Client
European Spallation Source (ESS)
Facility
Neutron scattering facility
Regulation
ATEX (ATmosphere EXplosibles)
Location
Sweden
Our client’s challenge
European Spallation Source (ESS) is an international project with 13 European member nations, organised as a European Research Infrastructure Consortium (ERIC).
Currently under construction, ESS is a neutron source facility for the study of materials at molecular and atomic levels, which will enable applications in materials research in fields such as medicine, biology, chemistry, physics, geology, and engineering. The facility design and construction include a linear proton accelerator (consisting of two parts, a Normal Conducting Linac (NCL) and a Superconducting Linac (SCL)), among many others. The accelerator is built in a tunnel (confined space) 3-4 meters below the ground. ESS will extract protons from hydrogen gas stored under pressure in a storage bottle with the help of an electro-magnetic field for the accelerator. The hydrogen bottle is stored in a semi-confined compartment to control gas spread in case of leakage.
Due to hydrogen's flammability properties, the Swedish Rescue Services requires ESS to assess the extent of a potential accidental hydrogen release inside the accelerator tunnel. The extent of the flammable cloud from the hydrogen release needs to be fully understood so that ESS can identify ATEX zones and implement the necessary preventive and mitigative measures to comply with area classification and personnel safety regulations.
Gexcon’s solutions
Considering the confinement and the complex geometry of the system under investigation, Gexcon performed a set of 3D pressurised gas release and dispersion simulations to characterize the extent and behavior of the flammable cloud originating from the hydrogen gas storage within the ion source of the accelerator.
Our consulting team worked closely with ESS representatives to ensure all information and inputs were well-received to adopt necessary assumptions for the assessment.

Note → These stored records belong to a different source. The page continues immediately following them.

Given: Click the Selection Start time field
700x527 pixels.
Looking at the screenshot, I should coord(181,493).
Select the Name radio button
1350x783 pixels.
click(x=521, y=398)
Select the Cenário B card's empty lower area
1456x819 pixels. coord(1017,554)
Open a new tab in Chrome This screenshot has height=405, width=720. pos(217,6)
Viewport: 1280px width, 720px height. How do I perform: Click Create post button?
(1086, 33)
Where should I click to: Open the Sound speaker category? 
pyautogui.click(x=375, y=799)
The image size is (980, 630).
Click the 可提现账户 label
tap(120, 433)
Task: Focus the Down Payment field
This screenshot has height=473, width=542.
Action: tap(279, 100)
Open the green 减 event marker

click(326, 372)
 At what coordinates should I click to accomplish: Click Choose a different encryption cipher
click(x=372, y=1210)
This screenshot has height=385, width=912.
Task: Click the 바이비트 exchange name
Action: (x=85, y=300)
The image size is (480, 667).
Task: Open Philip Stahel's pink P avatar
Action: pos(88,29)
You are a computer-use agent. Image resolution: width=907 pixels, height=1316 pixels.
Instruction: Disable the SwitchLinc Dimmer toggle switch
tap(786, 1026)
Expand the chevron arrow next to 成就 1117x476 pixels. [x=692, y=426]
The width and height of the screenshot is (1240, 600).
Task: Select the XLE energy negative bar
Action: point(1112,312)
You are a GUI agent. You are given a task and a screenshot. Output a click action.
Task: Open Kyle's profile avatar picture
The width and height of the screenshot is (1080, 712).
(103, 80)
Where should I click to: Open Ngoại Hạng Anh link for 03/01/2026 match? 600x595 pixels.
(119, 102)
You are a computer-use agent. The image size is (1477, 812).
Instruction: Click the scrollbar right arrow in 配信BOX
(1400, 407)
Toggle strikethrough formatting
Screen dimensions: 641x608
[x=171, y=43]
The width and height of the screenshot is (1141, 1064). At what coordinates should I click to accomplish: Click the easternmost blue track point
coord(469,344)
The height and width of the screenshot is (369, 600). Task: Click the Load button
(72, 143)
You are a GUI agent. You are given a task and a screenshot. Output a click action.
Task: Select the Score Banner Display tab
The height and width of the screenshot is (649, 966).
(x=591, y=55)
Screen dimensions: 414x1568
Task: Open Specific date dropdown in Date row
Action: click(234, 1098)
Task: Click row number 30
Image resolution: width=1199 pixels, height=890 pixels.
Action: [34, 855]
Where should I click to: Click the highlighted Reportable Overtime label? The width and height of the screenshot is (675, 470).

FLACS-CFD 3D consequence modelling software was chosen as the tool for the study due to the following background:
- The proton accelerator is located within a confined space (a tunnel).
- The compartment where the hydrogen bottle is stored has a semi-confined design.
- The pressurized release of hydrogen may show specific buoyant behavior
- There are ventilation systems installed within the tunnel that will affect both the transport and the dilution of the cloud.
This is because FLACS-CFD accounts for complex geometry aspects, such as facility layout and site congestions, and input data based on the facility's environment, such as ventilation conditions. Therefore, the results generated from the software are reliable and more accurate.
Hydrogen release simulation with FLACS-CFD
The results of our assessment have been presented to the Swedish Rescue Services and were well received. At the same time, ESS obtained a deeper insight into the hydrogen hazards in the facility.
Benefits for our client
- The size, location, and concentration distribution of the flammable cloud from the hydrogen release is accurately predicted by FLACS-CFD. Therefore, the extent of the ATEX zones is well understood and becomes a basis for ESS to implement the necessary preventive and mitigative measures. Detailed 3D visualization of the hydrogen gas cloud is an effective tool for communication and increased safety awareness.
- The sensitivity studies have provided a more profound perception of hydrogen hazards in the facility and how to adjust process conditions to mitigate and manage the risk during the operational phase.
- Because of Gexcon consulting team's involvement in many hydrogen safety-related projects globally, we are able to provide sound theoretical and practical insights and recommendations. Moreover, our extensive experience allows our team to work effectively, thus providing ESS with cost-effective and time-efficient solutions.